### [Task to carry out]
Extract the full set of records, then give each one again exactly.
[Supplied entries — start]
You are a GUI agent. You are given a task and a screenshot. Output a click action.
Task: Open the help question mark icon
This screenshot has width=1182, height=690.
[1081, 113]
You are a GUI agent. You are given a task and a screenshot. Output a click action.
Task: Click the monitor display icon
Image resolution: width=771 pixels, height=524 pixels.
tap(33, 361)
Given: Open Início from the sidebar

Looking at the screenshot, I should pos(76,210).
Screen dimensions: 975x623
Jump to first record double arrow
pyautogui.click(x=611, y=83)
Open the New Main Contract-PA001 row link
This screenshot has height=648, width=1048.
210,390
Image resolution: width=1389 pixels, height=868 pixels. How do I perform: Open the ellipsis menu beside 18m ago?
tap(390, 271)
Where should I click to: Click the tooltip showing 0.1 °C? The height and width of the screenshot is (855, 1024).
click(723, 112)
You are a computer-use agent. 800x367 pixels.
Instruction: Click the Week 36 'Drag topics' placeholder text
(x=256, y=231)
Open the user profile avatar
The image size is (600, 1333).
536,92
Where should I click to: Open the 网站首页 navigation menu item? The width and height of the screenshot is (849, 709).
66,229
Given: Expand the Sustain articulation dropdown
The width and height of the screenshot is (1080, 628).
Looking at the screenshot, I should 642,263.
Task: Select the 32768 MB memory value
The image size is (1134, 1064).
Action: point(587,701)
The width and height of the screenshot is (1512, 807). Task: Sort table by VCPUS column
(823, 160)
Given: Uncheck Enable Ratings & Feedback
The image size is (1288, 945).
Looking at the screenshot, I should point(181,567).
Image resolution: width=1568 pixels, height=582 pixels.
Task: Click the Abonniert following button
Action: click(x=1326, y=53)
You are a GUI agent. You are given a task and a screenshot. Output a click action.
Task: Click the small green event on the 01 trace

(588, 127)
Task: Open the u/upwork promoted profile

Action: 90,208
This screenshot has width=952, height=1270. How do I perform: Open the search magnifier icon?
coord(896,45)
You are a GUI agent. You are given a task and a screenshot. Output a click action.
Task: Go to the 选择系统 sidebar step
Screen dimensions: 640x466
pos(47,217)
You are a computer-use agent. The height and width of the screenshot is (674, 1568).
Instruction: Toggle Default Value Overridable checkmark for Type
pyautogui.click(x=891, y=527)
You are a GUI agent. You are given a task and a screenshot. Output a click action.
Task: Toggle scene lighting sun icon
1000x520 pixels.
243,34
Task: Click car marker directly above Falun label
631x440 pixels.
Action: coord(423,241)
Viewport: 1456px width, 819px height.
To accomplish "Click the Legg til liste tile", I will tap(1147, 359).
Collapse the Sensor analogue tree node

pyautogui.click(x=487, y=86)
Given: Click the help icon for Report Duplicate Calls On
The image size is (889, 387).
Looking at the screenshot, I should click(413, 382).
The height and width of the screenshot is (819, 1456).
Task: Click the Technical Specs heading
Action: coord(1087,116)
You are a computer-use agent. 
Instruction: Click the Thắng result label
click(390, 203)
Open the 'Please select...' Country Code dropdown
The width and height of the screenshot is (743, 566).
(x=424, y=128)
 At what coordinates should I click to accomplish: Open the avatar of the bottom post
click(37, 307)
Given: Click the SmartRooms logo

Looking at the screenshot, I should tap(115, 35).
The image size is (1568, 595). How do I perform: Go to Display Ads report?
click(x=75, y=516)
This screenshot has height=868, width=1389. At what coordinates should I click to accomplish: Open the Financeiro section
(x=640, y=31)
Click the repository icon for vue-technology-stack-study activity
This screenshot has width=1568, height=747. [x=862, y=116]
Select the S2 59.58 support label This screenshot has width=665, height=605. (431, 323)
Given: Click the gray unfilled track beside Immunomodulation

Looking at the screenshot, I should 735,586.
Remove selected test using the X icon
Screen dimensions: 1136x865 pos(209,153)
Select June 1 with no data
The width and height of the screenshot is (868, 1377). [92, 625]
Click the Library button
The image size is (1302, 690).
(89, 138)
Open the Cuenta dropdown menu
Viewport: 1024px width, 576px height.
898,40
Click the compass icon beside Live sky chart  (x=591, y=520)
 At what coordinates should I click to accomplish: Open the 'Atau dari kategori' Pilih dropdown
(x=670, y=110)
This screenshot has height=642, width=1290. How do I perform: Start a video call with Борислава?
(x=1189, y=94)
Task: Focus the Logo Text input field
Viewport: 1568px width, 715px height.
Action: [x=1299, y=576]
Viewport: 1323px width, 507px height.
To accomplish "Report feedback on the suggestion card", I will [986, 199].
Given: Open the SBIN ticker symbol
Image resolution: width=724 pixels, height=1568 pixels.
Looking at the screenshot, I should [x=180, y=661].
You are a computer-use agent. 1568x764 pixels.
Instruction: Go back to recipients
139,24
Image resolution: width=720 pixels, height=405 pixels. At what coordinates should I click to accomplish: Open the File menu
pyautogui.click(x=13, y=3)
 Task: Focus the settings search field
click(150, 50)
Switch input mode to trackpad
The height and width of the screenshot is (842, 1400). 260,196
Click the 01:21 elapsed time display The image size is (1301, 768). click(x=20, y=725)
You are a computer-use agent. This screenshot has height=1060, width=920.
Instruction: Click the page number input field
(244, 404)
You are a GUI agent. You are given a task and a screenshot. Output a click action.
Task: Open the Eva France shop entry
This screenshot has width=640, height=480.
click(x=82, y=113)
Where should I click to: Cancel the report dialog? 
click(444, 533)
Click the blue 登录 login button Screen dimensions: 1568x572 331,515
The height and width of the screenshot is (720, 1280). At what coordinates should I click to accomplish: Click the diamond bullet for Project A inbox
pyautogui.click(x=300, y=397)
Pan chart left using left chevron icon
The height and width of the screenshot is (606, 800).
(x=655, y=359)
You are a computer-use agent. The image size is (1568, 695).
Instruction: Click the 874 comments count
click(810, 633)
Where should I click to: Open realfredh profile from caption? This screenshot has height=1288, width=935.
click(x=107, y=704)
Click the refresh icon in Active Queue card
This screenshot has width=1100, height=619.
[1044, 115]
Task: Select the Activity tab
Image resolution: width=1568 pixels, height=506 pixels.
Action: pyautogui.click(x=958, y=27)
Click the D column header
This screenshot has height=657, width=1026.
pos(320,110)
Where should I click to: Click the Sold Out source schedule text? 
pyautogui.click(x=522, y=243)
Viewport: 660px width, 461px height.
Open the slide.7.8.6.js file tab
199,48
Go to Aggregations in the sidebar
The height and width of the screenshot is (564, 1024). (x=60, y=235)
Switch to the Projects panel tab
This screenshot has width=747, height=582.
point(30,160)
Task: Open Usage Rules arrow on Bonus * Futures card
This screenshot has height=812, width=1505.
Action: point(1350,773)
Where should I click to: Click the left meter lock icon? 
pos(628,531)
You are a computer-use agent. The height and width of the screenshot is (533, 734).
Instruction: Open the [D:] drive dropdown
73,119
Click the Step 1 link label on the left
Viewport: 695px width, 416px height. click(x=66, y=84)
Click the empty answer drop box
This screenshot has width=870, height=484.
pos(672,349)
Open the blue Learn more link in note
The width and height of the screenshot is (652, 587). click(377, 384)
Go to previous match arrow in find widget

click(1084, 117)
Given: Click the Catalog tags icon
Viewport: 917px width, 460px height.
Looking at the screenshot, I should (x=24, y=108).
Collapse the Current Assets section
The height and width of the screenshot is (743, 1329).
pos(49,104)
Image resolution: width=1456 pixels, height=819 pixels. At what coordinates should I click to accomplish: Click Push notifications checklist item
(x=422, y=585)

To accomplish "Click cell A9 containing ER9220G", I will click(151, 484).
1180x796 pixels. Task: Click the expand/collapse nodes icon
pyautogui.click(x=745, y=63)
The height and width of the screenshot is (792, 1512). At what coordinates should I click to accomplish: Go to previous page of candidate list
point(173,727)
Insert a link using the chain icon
[Supplied entries — finish]
### [Written answer]
You are a GUI agent. You are given a task and a screenshot. Output a click action.
Task: Open the help question mark icon
This screenshot has width=1182, height=690.
[1081, 113]
You are a GUI agent. You are given a task and a screenshot. Output a click action.
Task: Click the monitor display icon
Image resolution: width=771 pixels, height=524 pixels.
tap(33, 361)
Given: Open Início from the sidebar

Looking at the screenshot, I should pos(76,210).
Screen dimensions: 975x623
Jump to first record double arrow
pyautogui.click(x=611, y=83)
Open the New Main Contract-PA001 row link
This screenshot has height=648, width=1048.
210,390
Image resolution: width=1389 pixels, height=868 pixels. How do I perform: Open the ellipsis menu beside 18m ago?
tap(390, 271)
Where should I click to: Click the tooltip showing 0.1 °C? The height and width of the screenshot is (855, 1024).
click(723, 112)
You are a computer-use agent. 800x367 pixels.
Instruction: Click the Week 36 'Drag topics' placeholder text
(x=256, y=231)
Open the user profile avatar
The image size is (600, 1333).
536,92
Where should I click to: Open the 网站首页 navigation menu item? The width and height of the screenshot is (849, 709).
66,229
Given: Expand the Sustain articulation dropdown
The width and height of the screenshot is (1080, 628).
Looking at the screenshot, I should 642,263.
Task: Select the 32768 MB memory value
The image size is (1134, 1064).
Action: point(587,701)
The width and height of the screenshot is (1512, 807). Task: Sort table by VCPUS column
(823, 160)
Given: Uncheck Enable Ratings & Feedback
The image size is (1288, 945).
Looking at the screenshot, I should point(181,567).
Image resolution: width=1568 pixels, height=582 pixels.
Task: Click the Abonniert following button
Action: click(x=1326, y=53)
You are a GUI agent. You are given a task and a screenshot. Output a click action.
Task: Click the small green event on the 01 trace

(588, 127)
Task: Open the u/upwork promoted profile

Action: 90,208
This screenshot has width=952, height=1270. How do I perform: Open the search magnifier icon?
coord(896,45)
You are a GUI agent. You are given a task and a screenshot. Output a click action.
Task: Go to the 选择系统 sidebar step
Screen dimensions: 640x466
pos(47,217)
You are a computer-use agent. The height and width of the screenshot is (674, 1568).
Instruction: Toggle Default Value Overridable checkmark for Type
pyautogui.click(x=891, y=527)
You are a GUI agent. You are given a task and a screenshot. Output a click action.
Task: Toggle scene lighting sun icon
1000x520 pixels.
243,34
Task: Click car marker directly above Falun label
631x440 pixels.
Action: coord(423,241)
Viewport: 1456px width, 819px height.
To accomplish "Click the Legg til liste tile", I will tap(1147, 359).
Collapse the Sensor analogue tree node

pyautogui.click(x=487, y=86)
Given: Click the help icon for Report Duplicate Calls On
The image size is (889, 387).
Looking at the screenshot, I should click(413, 382).
The height and width of the screenshot is (819, 1456).
Task: Click the Technical Specs heading
Action: coord(1087,116)
You are a computer-use agent. 
Instruction: Click the Thắng result label
click(390, 203)
Open the 'Please select...' Country Code dropdown
The width and height of the screenshot is (743, 566).
(x=424, y=128)
 At what coordinates should I click to accomplish: Open the avatar of the bottom post
click(37, 307)
Given: Click the SmartRooms logo

Looking at the screenshot, I should tap(115, 35).
The image size is (1568, 595). How do I perform: Go to Display Ads report?
click(x=75, y=516)
This screenshot has height=868, width=1389. At what coordinates should I click to accomplish: Open the Financeiro section
(x=640, y=31)
Click the repository icon for vue-technology-stack-study activity
This screenshot has width=1568, height=747. [x=862, y=116]
Select the S2 59.58 support label This screenshot has width=665, height=605. (431, 323)
Given: Click the gray unfilled track beside Immunomodulation

Looking at the screenshot, I should 735,586.
Remove selected test using the X icon
Screen dimensions: 1136x865 pos(209,153)
Select June 1 with no data
The width and height of the screenshot is (868, 1377). [92, 625]
Click the Library button
The image size is (1302, 690).
(89, 138)
Open the Cuenta dropdown menu
Viewport: 1024px width, 576px height.
898,40
Click the compass icon beside Live sky chart  (x=591, y=520)
 At what coordinates should I click to accomplish: Open the 'Atau dari kategori' Pilih dropdown
(x=670, y=110)
This screenshot has height=642, width=1290. How do I perform: Start a video call with Борислава?
(x=1189, y=94)
Task: Focus the Logo Text input field
Viewport: 1568px width, 715px height.
Action: [x=1299, y=576]
Viewport: 1323px width, 507px height.
To accomplish "Report feedback on the suggestion card", I will [986, 199].
Given: Open the SBIN ticker symbol
Image resolution: width=724 pixels, height=1568 pixels.
Looking at the screenshot, I should [x=180, y=661].
You are a computer-use agent. 1568x764 pixels.
Instruction: Go back to recipients
139,24
Image resolution: width=720 pixels, height=405 pixels. At what coordinates should I click to accomplish: Open the File menu
pyautogui.click(x=13, y=3)
 Task: Focus the settings search field
click(150, 50)
Switch input mode to trackpad
The height and width of the screenshot is (842, 1400). 260,196
Click the 01:21 elapsed time display The image size is (1301, 768). click(x=20, y=725)
You are a computer-use agent. This screenshot has height=1060, width=920.
Instruction: Click the page number input field
(244, 404)
You are a GUI agent. You are given a task and a screenshot. Output a click action.
Task: Open the Eva France shop entry
This screenshot has width=640, height=480.
click(x=82, y=113)
Where should I click to: Cancel the report dialog? 
click(444, 533)
Click the blue 登录 login button Screen dimensions: 1568x572 331,515
The height and width of the screenshot is (720, 1280). At what coordinates should I click to accomplish: Click the diamond bullet for Project A inbox
pyautogui.click(x=300, y=397)
Pan chart left using left chevron icon
The height and width of the screenshot is (606, 800).
(x=655, y=359)
You are a computer-use agent. The image size is (1568, 695).
Instruction: Click the 874 comments count
click(810, 633)
Where should I click to: Open realfredh profile from caption? This screenshot has height=1288, width=935.
click(x=107, y=704)
Click the refresh icon in Active Queue card
This screenshot has width=1100, height=619.
[1044, 115]
Task: Select the Activity tab
Image resolution: width=1568 pixels, height=506 pixels.
Action: pyautogui.click(x=958, y=27)
Click the D column header
This screenshot has height=657, width=1026.
pos(320,110)
Where should I click to: Click the Sold Out source schedule text? 
pyautogui.click(x=522, y=243)
Viewport: 660px width, 461px height.
Open the slide.7.8.6.js file tab
199,48
Go to Aggregations in the sidebar
The height and width of the screenshot is (564, 1024). (x=60, y=235)
Switch to the Projects panel tab
This screenshot has width=747, height=582.
point(30,160)
Task: Open Usage Rules arrow on Bonus * Futures card
This screenshot has height=812, width=1505.
Action: point(1350,773)
Where should I click to: Click the left meter lock icon? 
pos(628,531)
You are a computer-use agent. The height and width of the screenshot is (533, 734).
Instruction: Open the [D:] drive dropdown
73,119
Click the Step 1 link label on the left
Viewport: 695px width, 416px height. click(x=66, y=84)
Click the empty answer drop box
This screenshot has width=870, height=484.
pos(672,349)
Open the blue Learn more link in note
The width and height of the screenshot is (652, 587). click(377, 384)
Go to previous match arrow in find widget

click(1084, 117)
Given: Click the Catalog tags icon
Viewport: 917px width, 460px height.
Looking at the screenshot, I should (x=24, y=108).
Collapse the Current Assets section
The height and width of the screenshot is (743, 1329).
pos(49,104)
Image resolution: width=1456 pixels, height=819 pixels. At what coordinates should I click to accomplish: Click Push notifications checklist item
(x=422, y=585)

To accomplish "Click cell A9 containing ER9220G", I will click(151, 484).
1180x796 pixels. Task: Click the expand/collapse nodes icon
pyautogui.click(x=745, y=63)
The height and width of the screenshot is (792, 1512). At what coordinates should I click to accomplish: Go to previous page of candidate list
point(173,727)
Insert a link using the chain icon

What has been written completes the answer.